## Metin
:::::

SIRRI SAKIK (Devamla) - 7 Şubat 2008'de, sizin eski genel başkanınız ne diyordu biliyor musunuz? "Ya Kurtuluş Savaşı yaparsınız, Anayasa'yı değiştirirsiniz ya da ihtilal yaparsınız idamı göze alırsınız, Anayasa'yı değiştirirsiniz." Bu Parlamentoyu militarizmle tehdit ediyordu. O dönem yargıyı da, tankı da, topu da, silahı da arkasına alarak Parlamentoyu tehdit ediyordu. Vallahi biz bakın, bize ne yargıdan ne Parlamentodan ne tankınızdan ne topunuzdan korkmuyoruz. Biz, Türkçeyi de iyi biliyoruz, Türkçe de konuşuyoruz ama Kürtçeyi özgürleştirmek adına 10 bin mahkûm bugün eğer ana dilde savunma istiyorsa ana dilini özgürleştirmek için bunları yapıyor.

:::::

## Yapılacak İşler
1. Metnin "SIRRI SAKIK (Devamla)" sözlerinden "için bunları yapıyor." sözlerine kadar uzanan bölümünü, "Parlamentoyu" yerine "Meclisi" koyarak düzenle.
2. Metinde konuşmacının korkmadıklarını söylediği şeylerin hepsini sırala.

## Mevcut Veriler
:::::

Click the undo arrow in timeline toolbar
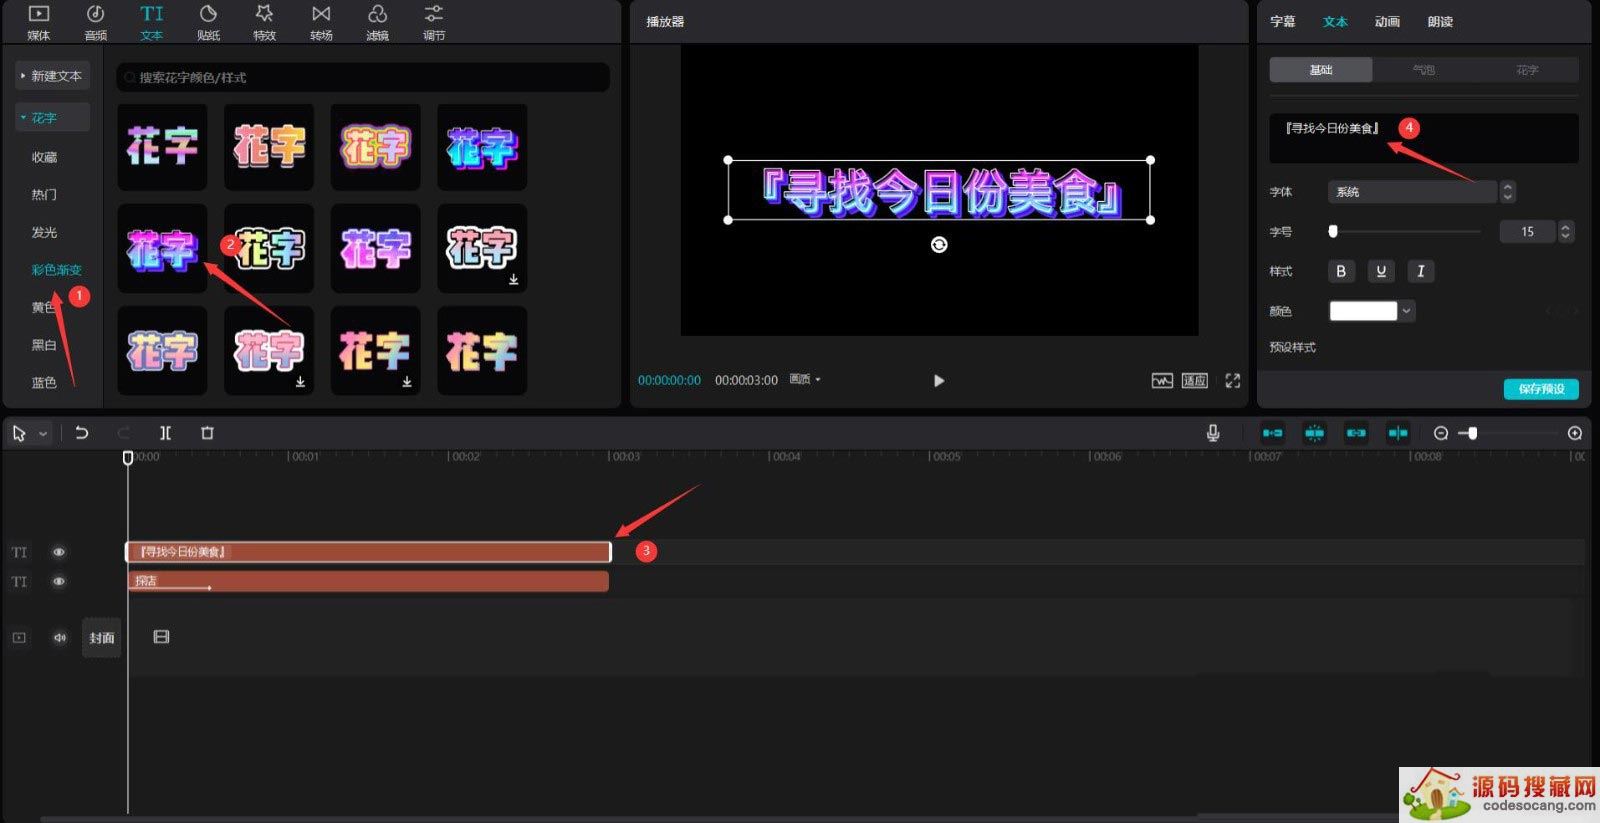The height and width of the screenshot is (823, 1600). click(82, 433)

:::::

## Görev Çıktıları
1.
SIRRI SAKIK (Devamla) - 7 Şubat 2008'de, sizin eski genel başkanınız ne diyordu biliyor musunuz? "Ya Kurtuluş Savaşı yaparsınız, Anayasa'yı değiştirirsiniz ya da ihtilal yaparsınız idamı göze alırsınız, Anayasa'yı değiştirirsiniz." Bu Meclisi militarizmle tehdit ediyordu. O dönem yargıyı da, tankı da, topu da, silahı da arkasına alarak Meclisi tehdit ediyordu. Vallahi biz bakın, bize ne yargıdan ne Parlamentodan ne tankınızdan ne topunuzdan korkmuyoruz. Biz, Türkçeyi de iyi biliyoruz, Türkçe de konuşuyoruz ama Kürtçeyi özgürleştirmek adına 10 bin mahkûm bugün eğer ana dilde savunma istiyorsa ana dilini özgürleştirmek için bunları yapıyor.

2.
- yargı
- Parlamento
- tank
- top